Он прибывает в Гавр 27 апреля. Чувствует себя в отличной форме, а самое приятное то, что его маленький голубой чемоданчик, опроставшись от «Голуаз», содержит теперь двадцать семь тысяч долларов. На пристани путешественника поджидает целая группа близких: Эдуар с четой Делаж и, конечно, Элен в сопровождении все тех же Марсель Жерар и Мадлен Грей, которые бросаются к его ногам и преподносят круглый букет в фестончатой обертке. Ликующий Равель находит вполне нормальным, что они приехали встретить его в Гавре, и ему даже в голову не приходит их благодарить. Он только небрежно бросает: «Ну вот еще, зачем вы явились, лишнее беспокойство».
6
По возвращении в Монфор-л’Амори его встречает французская весна – классическая, хорошо темперированная весна, далекая от эксцентричных выходок американского климата. Равель еще не успевает отпереть дверь своего дома, как целое скопище птиц над его головой приветствует новоприбывшего оглушительным концертом. Вся эта пернатая мелочь, от горихвостки до синицы-черноголовки, голосит в древесной листве, под бдительным надзором двух его сиамских кошек, исполняя свои арии, которые Равель знает от первой до последней нотки.

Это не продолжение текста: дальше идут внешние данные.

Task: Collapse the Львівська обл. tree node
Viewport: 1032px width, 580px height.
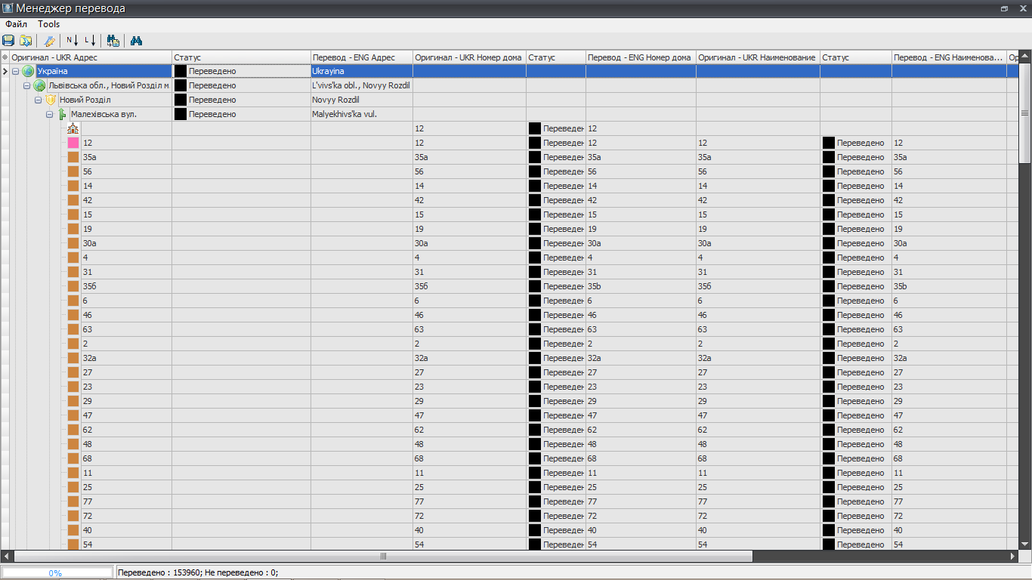Action: coord(26,86)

Что же касается самого дома, то он, конечно, чрезвычайно гордо высится над долиной, но вид у него все равно дурацкий. Построенный в форме четвертушки сыра бри, он выглядит со стороны улицы совсем не так, как со стороны сада; его пять или шесть комнаток, соединенных узеньким коридорчиком, тесны, как птичьи гнезда, а на лестнице не разойтись и двоим. Поскольку Равель и сам невеличка, можно было бы посмеяться над тем, что ему вздумалось найти жилище под свои габариты, однако это не соответствует истине. В первую очередь, он искал дом по средствам, в ту пору весьма ограниченным: не будучи богатым, считая каждый грош, он не смог бы купить его, если бы не маленькое наследство, полученное от швейцарского дядюшки. Вдобавок его очаровал пейзаж, открывавшийся с балкона: широкий обзор долины, почти прямая линия горизонта под изменчивыми небесами и долгая волнистая череда низких холмов, перемежаемых лугами, аккуратными рощицами и остатками каменных изгородей.

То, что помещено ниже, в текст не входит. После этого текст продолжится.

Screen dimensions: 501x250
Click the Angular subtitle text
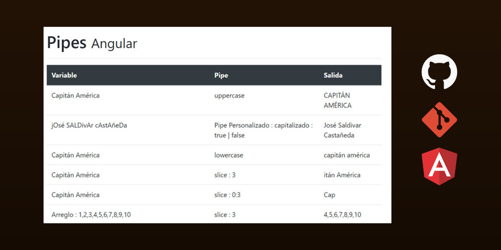click(114, 44)
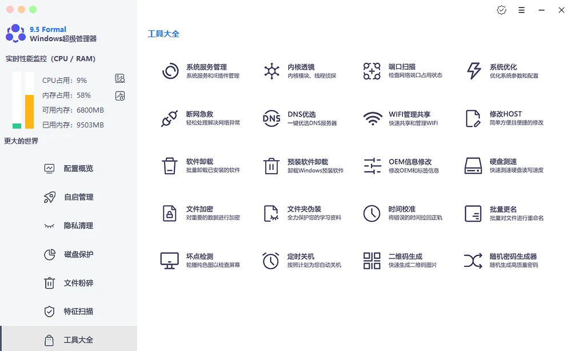
Task: Open the 隐私清理 privacy cleaner section
Action: [x=69, y=225]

Но правда и то, что это маленькое жилище битком набито маленькими вещицами, миниатюрами всех видов, статуэтками и безделками, музыкальными шкатулочками и механическими игрушками: здесь деревянный китаец высовывает язык, если дернуть за нитку; там заводной соловей размером с орех взмахивает крылышками и поет, стоит повернуть ключик у него в боку; а вот парусник – только качни – пляшет на картонных волнах. Да тут полно и других совершенно бесполезных изделий: тюльпан из позолоченного стекла, роза со съемными лепестками, коробочки из австрийского цветного хрусталя, крошечная копия турецкой оттоманки из кружевного фарфора. Впрочем, дом оборудован и всевозможной современной техникой: пылесосом и фонографом, телефоном и радиоприемником.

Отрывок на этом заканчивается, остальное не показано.